Local AI: Part 1
What happens when parts of the AI stack go on-device? It’s already fairly easy to run Stable Diffusion locally, although these solutions won’t be the ones that reach the majority of consumers. You can use DiffusionBee, Automatic1111’s web UI, or just run it yourself via Python or a Jupyter Notebook.
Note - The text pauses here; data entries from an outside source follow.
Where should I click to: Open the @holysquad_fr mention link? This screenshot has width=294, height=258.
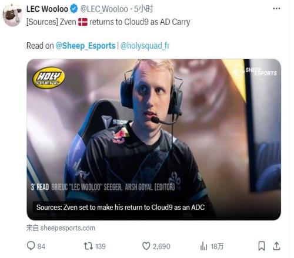(145, 46)
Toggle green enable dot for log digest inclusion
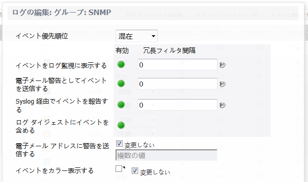Screen dimensions: 308x182 [x=121, y=125]
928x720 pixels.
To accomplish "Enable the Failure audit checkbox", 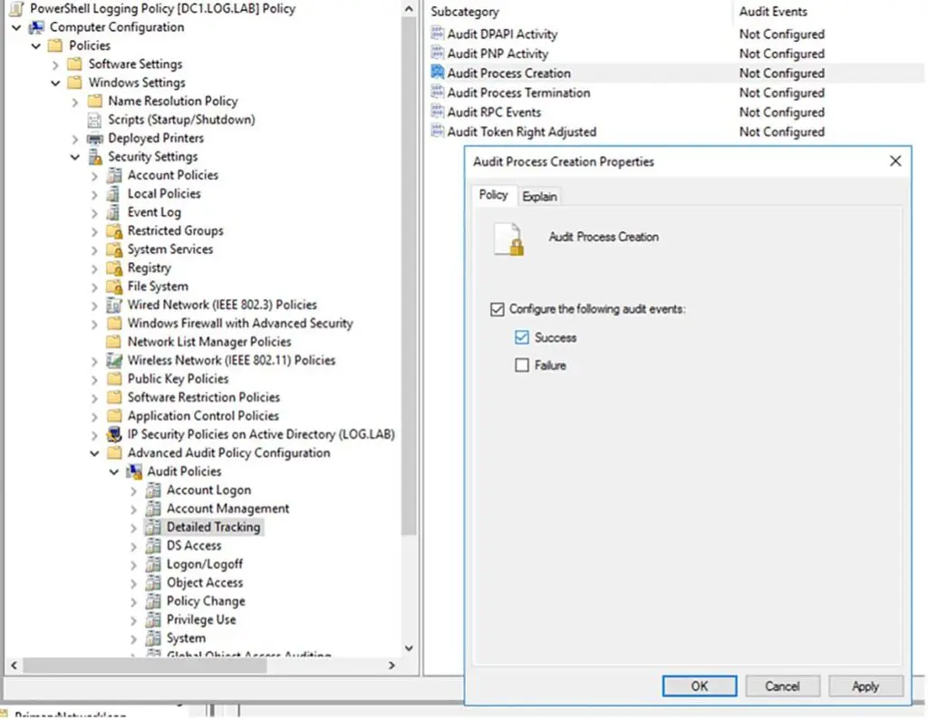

So what could be run locally, and where? Local AI has interesting properties: low latency, data sovereignty, works offline, cheaper.
Training from scratch is probably out of the question. Anything other than fine-tuning needs distributed computing.
But fine-tuning is a different question. You can fine-tune Stable Diffusion (via Dreambooth) on an NVIDIA T4 with 15GB of RAM (from my own experience).
Inference is relatively cheap but still unfeasible on most end-user devices. However, the open-sourcing of models has outsourced a lot of the optimization — already, some folks have found ways to reduce the memory footprint needed. You can even run Stable Diffusion with only 3.2 GB of VRAM, at the cost of time (huggingface).
Something like GPT-J needs closer to 64GB of GPU RAM. GPT-3 (175 billion parameters) probably needs somewhere in the order of 300 GB (an uneducated guess).
For reference, iPhones have about 6GB of RAM. Some Samsung phones have up to 16GB.
But raw memory size is the wrong way to look at the problem. Things could change quickly:
Optimizations to the model (code, architecture, framework, etc.)
Specialized hardware on-device (e.g., tensor processing units)
Specialized models (fine-tuned, smaller context models, higher compression, tuned hyperparameters)
Optimizations to the hardware (e.g., Moore’s Law, etc.)